Myocytes isolated from rejecting transplanted rat hearts exhibit a nitric oxide-mediated reduction in the calcium current.

During periods of acute rejection, transplanted hearts have increased nitric oxide (NO) production and depressed contractile function. Myocytes isolated from rejecting hearts exhibit parallel increases in NO production and reduced shortening, indicating that the contractile dysfunction of the transplanted heart is intrinsic to the myocytes. We tested the hypothesis that the contractile dysfunction of the rejecting heart is due to an NO-mediated inhibition of the L-type calcium current. Ventricular myocytes isolated from rejecting rat hearts (allografts) expressed inducible nitric oxide synthase (iNOS) and produced substantially more NO than did myocytes isolated from non-rejecting rat hearts (isografts).
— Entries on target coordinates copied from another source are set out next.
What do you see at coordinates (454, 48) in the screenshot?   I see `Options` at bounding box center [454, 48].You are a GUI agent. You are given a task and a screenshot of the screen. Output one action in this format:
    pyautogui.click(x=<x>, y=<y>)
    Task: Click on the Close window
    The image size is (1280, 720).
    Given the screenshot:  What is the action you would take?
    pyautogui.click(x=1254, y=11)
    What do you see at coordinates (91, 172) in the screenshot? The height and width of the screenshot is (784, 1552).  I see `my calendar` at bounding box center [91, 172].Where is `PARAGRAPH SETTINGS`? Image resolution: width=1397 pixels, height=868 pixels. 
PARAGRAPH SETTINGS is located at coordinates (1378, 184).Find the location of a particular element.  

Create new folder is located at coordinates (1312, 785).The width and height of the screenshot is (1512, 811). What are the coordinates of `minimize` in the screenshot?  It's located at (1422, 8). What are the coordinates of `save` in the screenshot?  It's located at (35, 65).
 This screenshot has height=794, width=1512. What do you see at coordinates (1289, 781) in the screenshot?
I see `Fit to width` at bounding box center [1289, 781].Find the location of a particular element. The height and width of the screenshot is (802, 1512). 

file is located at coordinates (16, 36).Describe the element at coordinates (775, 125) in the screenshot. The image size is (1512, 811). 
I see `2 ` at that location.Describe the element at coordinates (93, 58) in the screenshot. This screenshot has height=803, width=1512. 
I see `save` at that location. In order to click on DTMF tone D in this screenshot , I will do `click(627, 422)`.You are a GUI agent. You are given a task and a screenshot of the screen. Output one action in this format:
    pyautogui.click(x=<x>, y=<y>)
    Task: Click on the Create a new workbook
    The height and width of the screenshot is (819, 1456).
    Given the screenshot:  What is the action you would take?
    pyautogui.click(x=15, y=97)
Aminoguanidine, an inhibitor of iNOS, reduced NO production by allograft myocytes, but was without effect on NO production by isograft myocytes. In the absence of exogenous l -arginine (the precursor of NO), the calcium current was identical in allograft and isograft myocytes. In the presence of l -arginine, the calcium current was reduced in allograft myocytes compared to isograft myocytes. Superfusion of the myocytes with either aminoguanidine or KT5823 (an inhibitor of the cyclic GMP-dependent protein kinase) reversed the depression of the calcium current in allograft myocytes, but neither inhibitor had an effect on calcium current in isograft myocytes. These results indicate that increased production of NO by myocytes isolated from rejecting hearts leads to a reduction in the calcium current. This mechanism may contribute substantially to the contractile dysfunction of rejecting transplanted hearts.